Frozen banana smoothies

If you give your banana plants lots of tlc they can be extremely productive, and depending on how many you’ve got you might have several hands ripening up at any one time – faster than you can eat them all fresh. Unfortunately, we all know that ripe fruit has a very short storage time of only about a week at room temperature. This can be extended for maybe another week if stored no lower than 13°C as below this they suffer chilling injury, typically first seen as skin blackening. But you can go far beyond these storage time frames through use of two simple techniques.

The first involves drying slices, which come out beautifully with enhanced flavour. Provided you get the moisture level down sufficiently you can store them just chewy rather than brittle for many months without deterioration. Also these homemade ones are far healthier than the dried banana chips you see in supermarkets, where they start off with a healthy fruit with basically zero saturated fat, and then after their standard frying they can finish up at around 30% fat.

The second is to make frozen banana smoothies. For optimal frozen storage time, fresh fruit and vegetables are best blanched before freezing; this denatures enzymes that would otherwise cause more rapid deterioration given their action is only slowed down and not stopped with freezing. Fruit are generally more acid than vegetables (some more so than others) so often you can get away without blanching if you don’t try and keep them for more than a couple of months or so. Start by peeling your bananas, maybe cut them in two, and then store in the freezer at -20°C. Like many fruit and vegetables that have been frozen, banana pieces finish up being terribly mushy and not nice at all when thawed, as the integrity of cell walls that give them their normal smooth texture when fresh will have been disrupted by ice crystals. This is solved by taking these frozen pieces and putting them through a slow-revving fruit blender than can be set to collect both fibre and pulp. There are many suitable devices available commercially, one being the US-designed and manufactured Champion. These are expensive brand new but often you can get second-hand ones at a fraction of the cost. The attraction of properly made machines is their longevity/reliability and availability of spare parts if ever needed.

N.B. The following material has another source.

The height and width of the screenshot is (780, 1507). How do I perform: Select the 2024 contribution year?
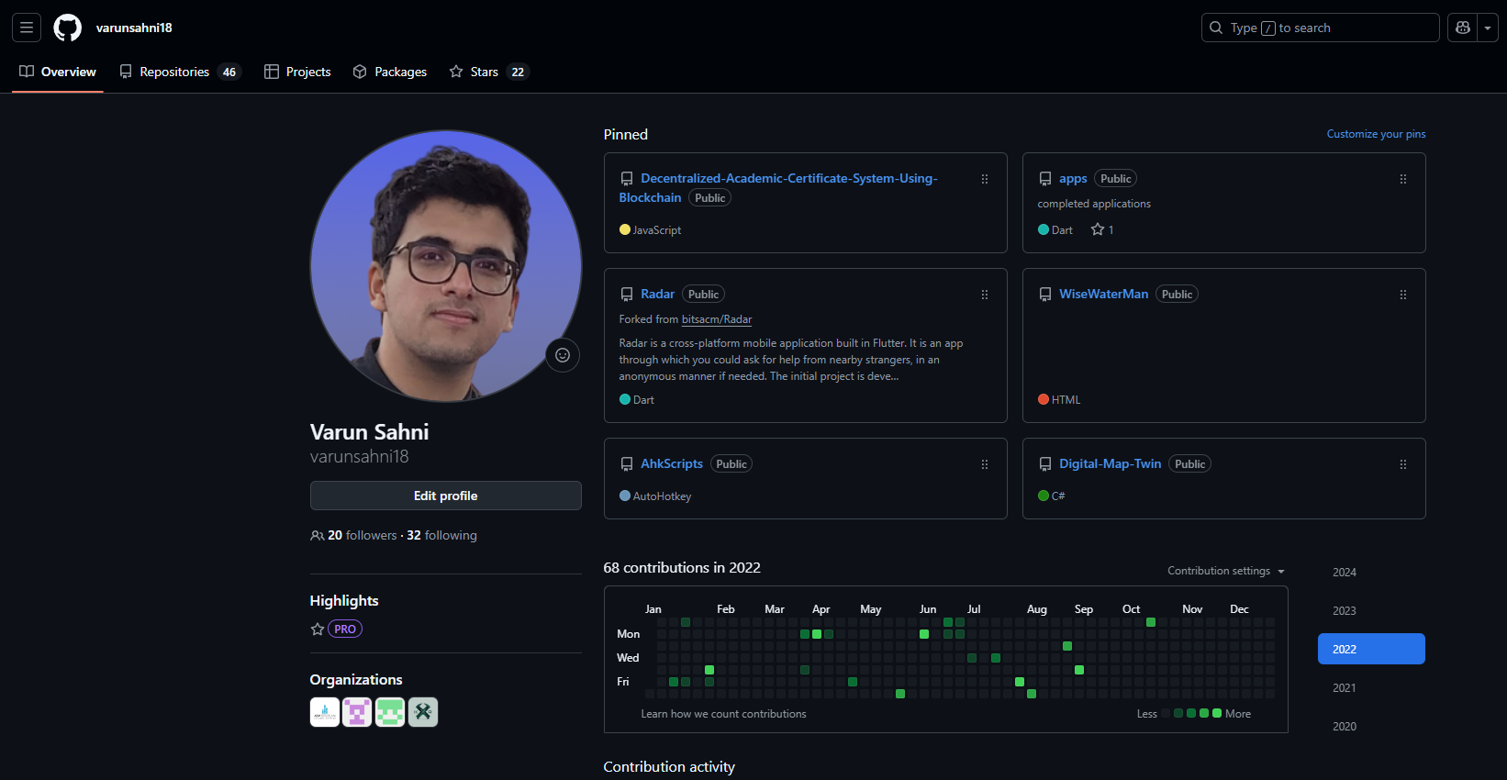point(1345,573)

Everyone has different palates and there are a few people amongst us who don’t like bananas; the rest of us think they’re a really good fruit. Evidence of the scale of consumption in Australia was when cyclone Larry devastated the main supplies in north Queensland some years back and unbelievably this had a negative impact on our national GDP. Smoothies come out with the consistency of very thick yoghurt and taste just like ice-cream without the nutritional negatives of added fat, sugar etc. You can also enhance their appeal and flavour by freezing some blueberries and sprinkling these in at the time of processing, giving a striped appearance in the final product. However the straight ‘vanilla’ form is good enough to not really need any enhancements and gets the thumbs up from just about everyone who’s tried them.